*** Material shown Section Begins ***

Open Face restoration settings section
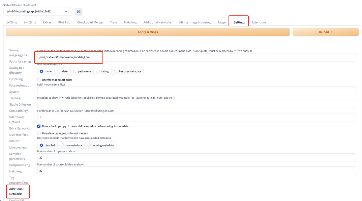[x=20, y=86]
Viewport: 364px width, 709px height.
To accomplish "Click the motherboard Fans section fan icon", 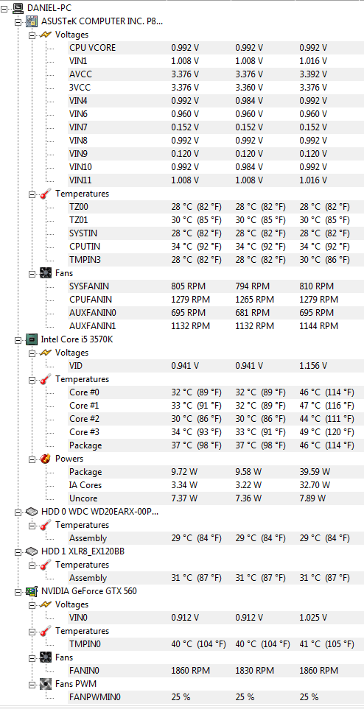I will tap(46, 273).
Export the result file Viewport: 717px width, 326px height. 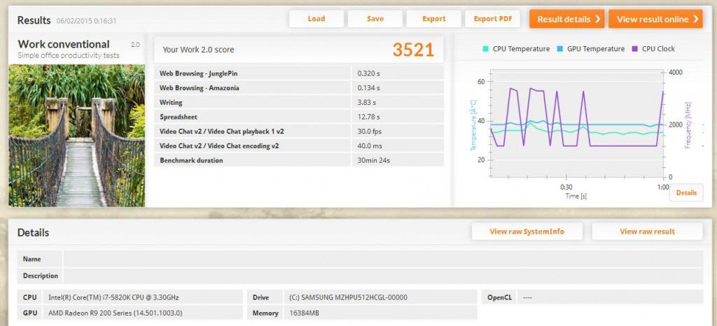(x=433, y=19)
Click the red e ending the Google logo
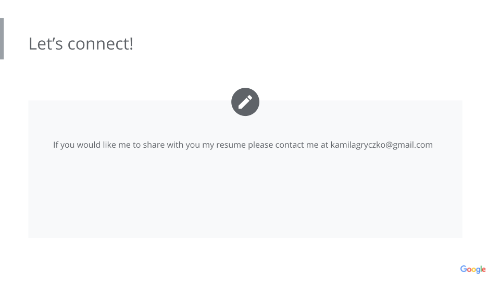500x282 pixels. click(484, 270)
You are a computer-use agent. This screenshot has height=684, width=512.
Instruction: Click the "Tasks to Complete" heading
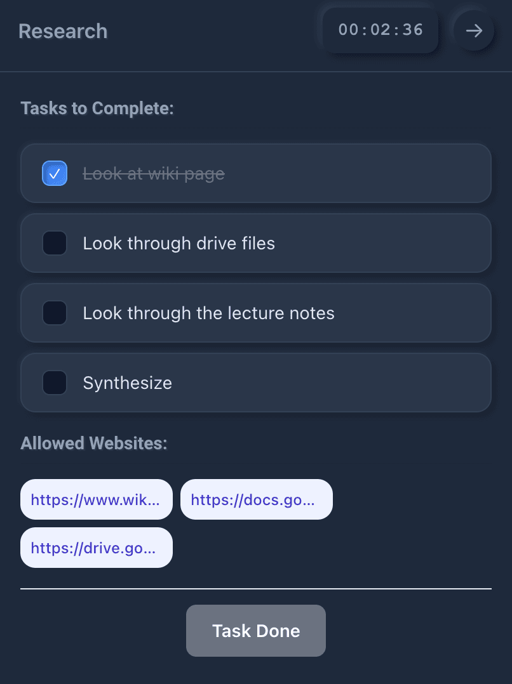click(x=97, y=109)
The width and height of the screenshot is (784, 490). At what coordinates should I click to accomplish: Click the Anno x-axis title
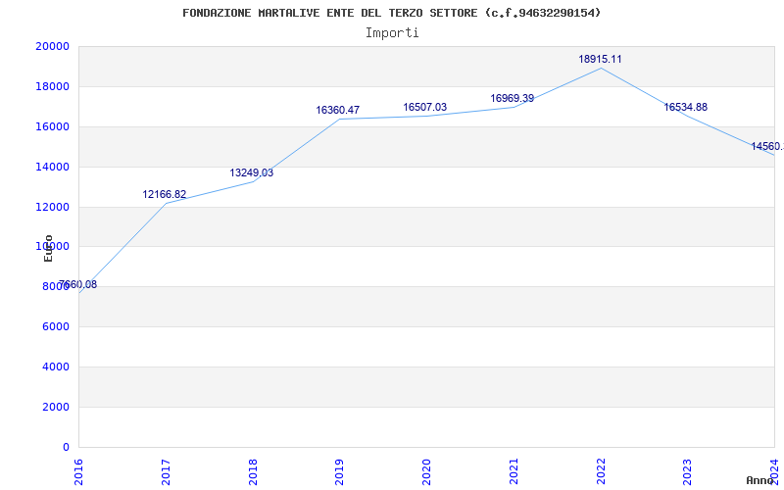[x=761, y=481]
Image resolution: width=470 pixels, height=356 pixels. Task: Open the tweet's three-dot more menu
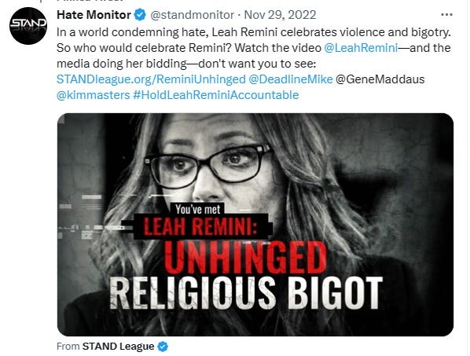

*** Material shown Section Ends ***

# Work required
Restate, word for word, each line from the line containing "The width and" through the end of the entries above; the pictures are not part of the copy.

# Result
The width and height of the screenshot is (784, 490). At what coordinates should I click to accomplish: Click the Anno x-axis title
[x=761, y=481]
Image resolution: width=470 pixels, height=356 pixels. Task: Open the tweet's three-dot more menu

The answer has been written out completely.